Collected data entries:

○ ○ ○ ○ ○ ○ ○

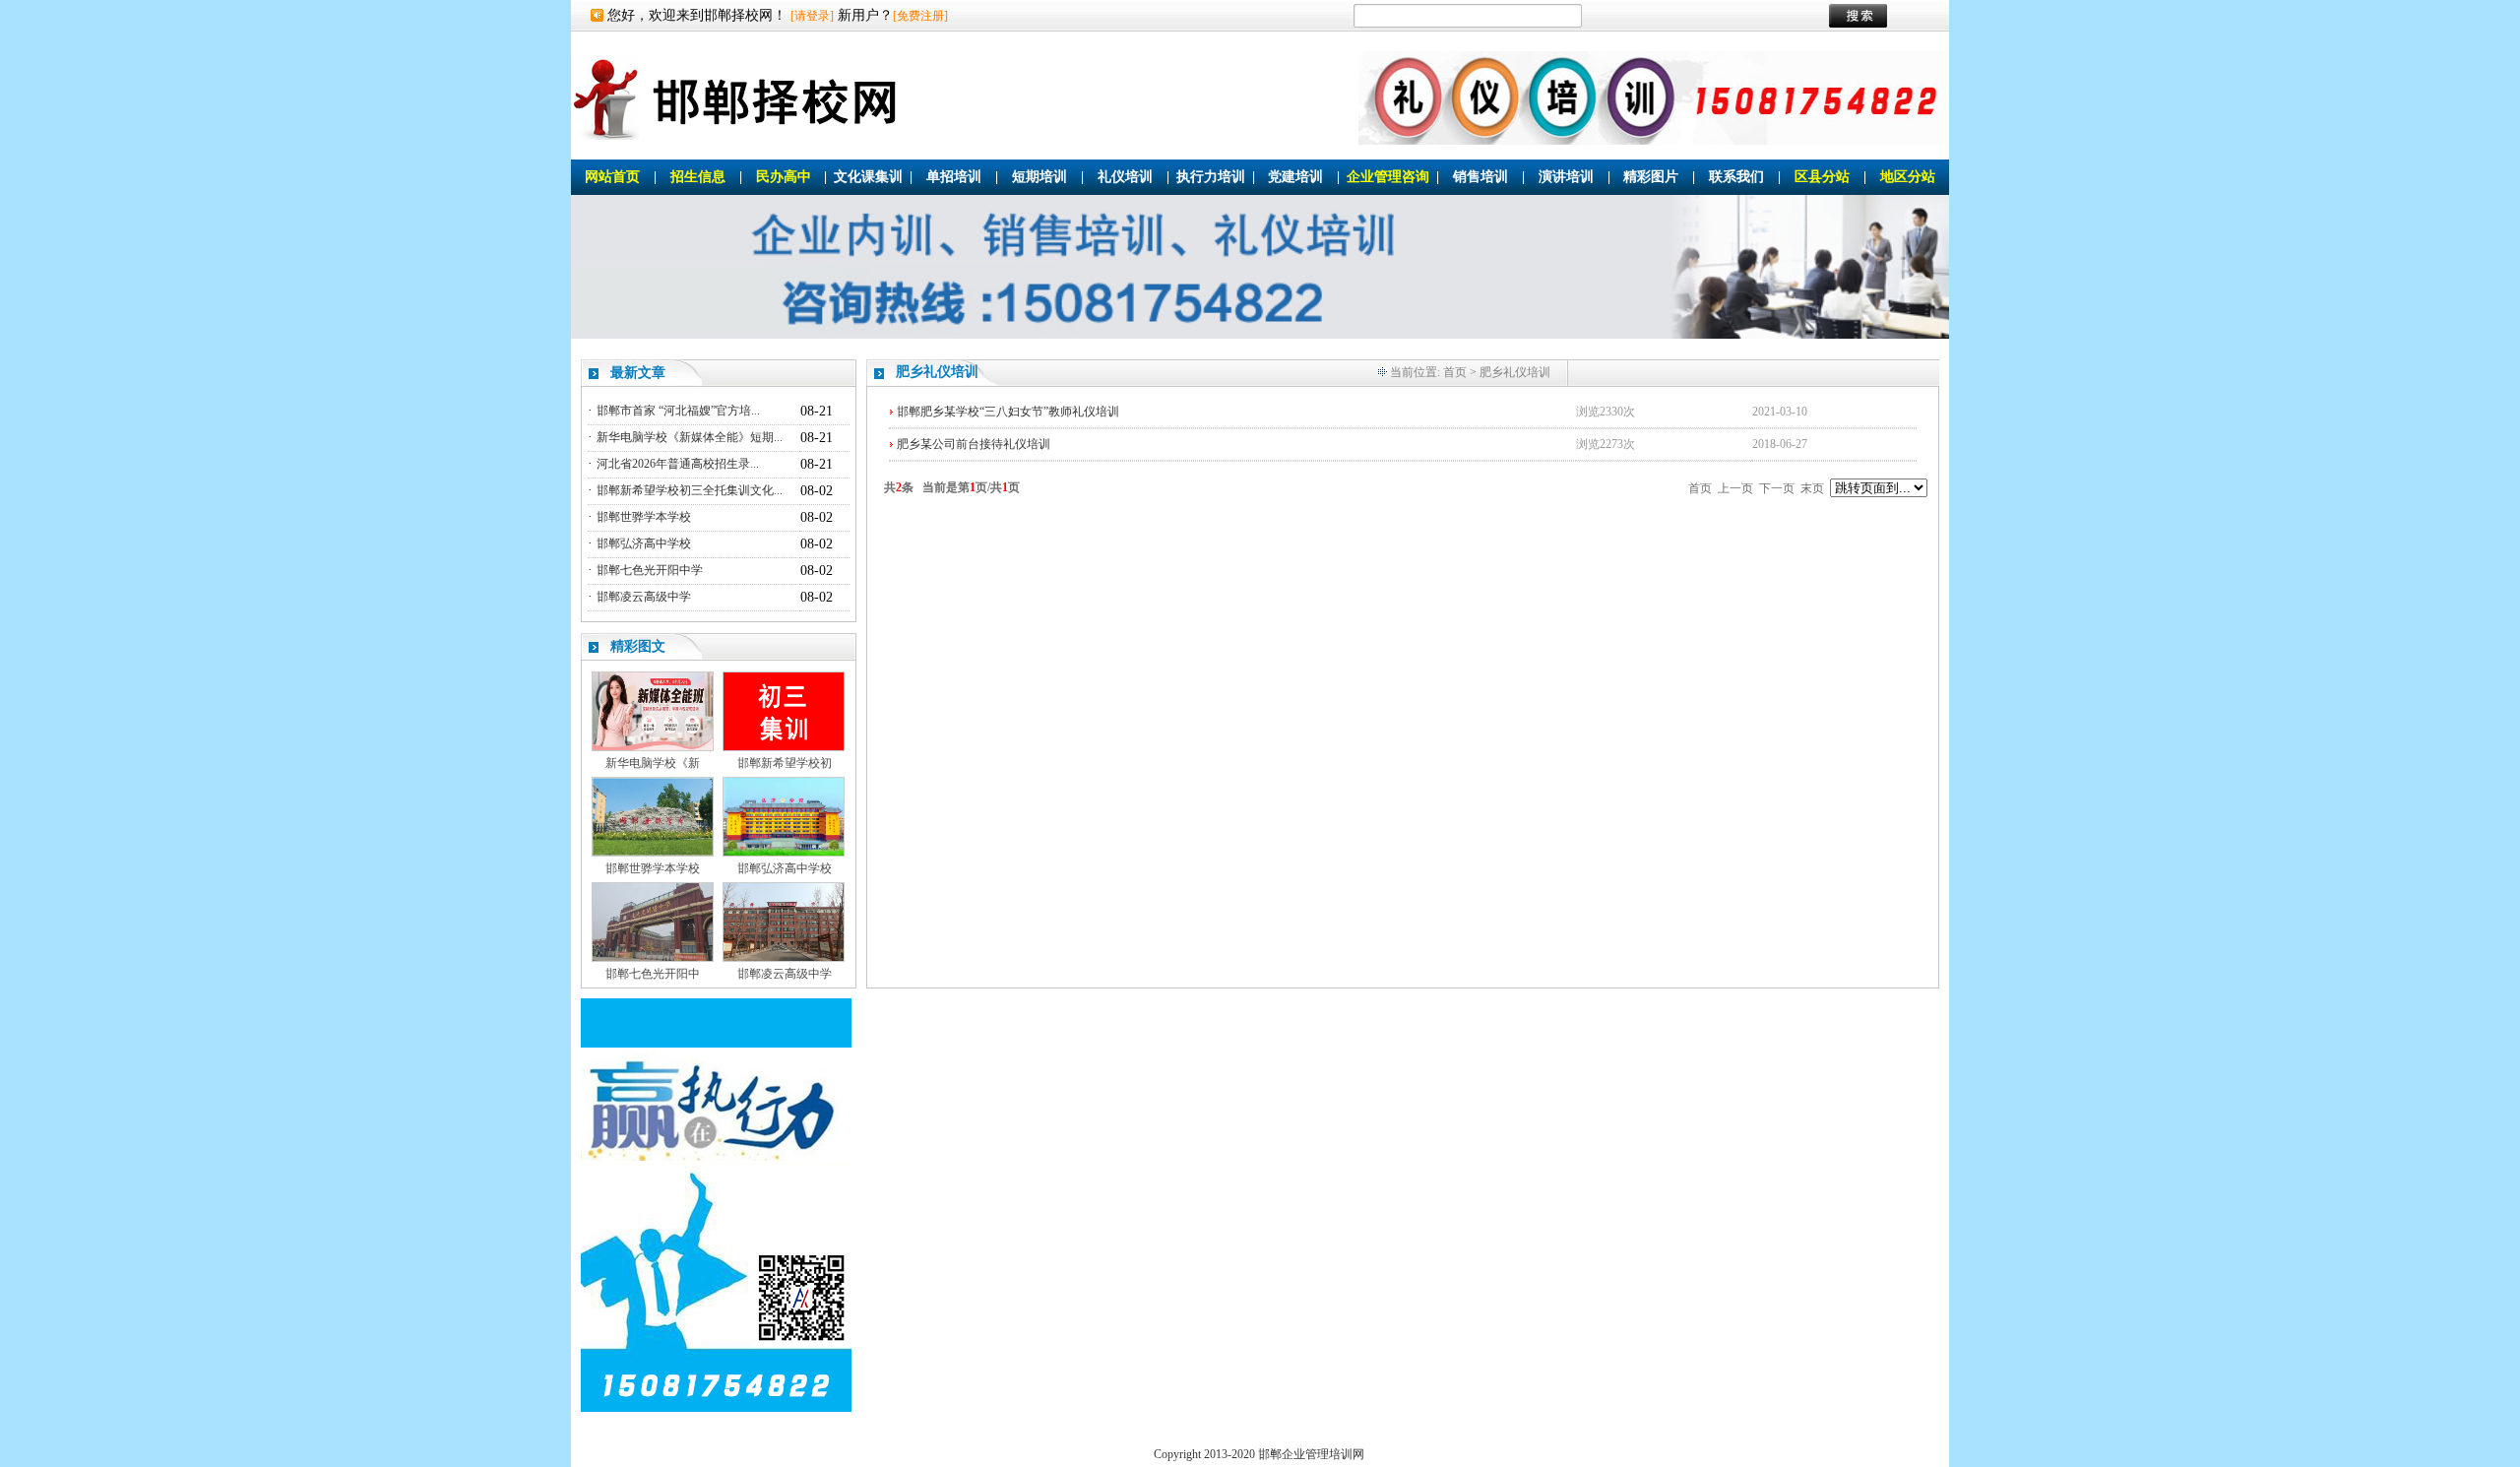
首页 (1455, 372)
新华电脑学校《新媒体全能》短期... (690, 437)
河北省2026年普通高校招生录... (678, 464)
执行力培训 (1210, 176)
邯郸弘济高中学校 (644, 543)
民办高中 (783, 176)
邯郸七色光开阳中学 (650, 570)
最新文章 (637, 372)
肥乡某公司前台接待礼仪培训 (973, 444)
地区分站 (1907, 176)
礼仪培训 (1125, 176)
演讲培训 (1566, 176)
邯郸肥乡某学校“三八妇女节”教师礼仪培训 (1008, 411)
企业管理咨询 (1388, 176)
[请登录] (812, 16)
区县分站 (1822, 176)
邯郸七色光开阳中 (652, 974)
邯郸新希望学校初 (784, 763)
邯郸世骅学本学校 (644, 517)
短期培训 (1039, 176)
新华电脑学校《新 (652, 763)
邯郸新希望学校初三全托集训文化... (690, 490)
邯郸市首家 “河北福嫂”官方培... (678, 410)
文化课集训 (868, 176)
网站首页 (612, 176)
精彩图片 (1650, 176)
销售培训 (1480, 176)
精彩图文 (637, 646)
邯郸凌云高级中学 (644, 597)
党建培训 (1295, 176)
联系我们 (1736, 176)
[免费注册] (920, 16)
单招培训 (953, 176)
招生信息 (697, 176)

○ ○ ○ ○ ○ ○ ○

** TASK TO CARRY OUT **
With no pictures included, write out the entries exactly.

** REPLY **
首页 (1455, 372)
新华电脑学校《新媒体全能》短期... (690, 437)
河北省2026年普通高校招生录... (678, 464)
执行力培训 (1210, 176)
邯郸弘济高中学校 (644, 543)
民办高中 (783, 176)
邯郸七色光开阳中学 (650, 570)
最新文章 (637, 372)
肥乡某公司前台接待礼仪培训 (973, 444)
地区分站 (1907, 176)
礼仪培训 (1125, 176)
演讲培训 (1566, 176)
邯郸肥乡某学校“三八妇女节”教师礼仪培训 (1008, 411)
企业管理咨询 (1388, 176)
[请登录] (812, 16)
区县分站 (1822, 176)
邯郸七色光开阳中 (652, 974)
邯郸新希望学校初 (784, 763)
邯郸世骅学本学校 (644, 517)
短期培训 (1039, 176)
新华电脑学校《新 (652, 763)
邯郸新希望学校初三全托集训文化... (690, 490)
邯郸市首家 “河北福嫂”官方培... (678, 410)
文化课集训 (868, 176)
网站首页 (612, 176)
精彩图片 (1650, 176)
销售培训 (1480, 176)
精彩图文 (637, 646)
邯郸凌云高级中学 (644, 597)
党建培训 (1295, 176)
联系我们 (1736, 176)
[免费注册] (920, 16)
单招培训 (953, 176)
招生信息 (697, 176)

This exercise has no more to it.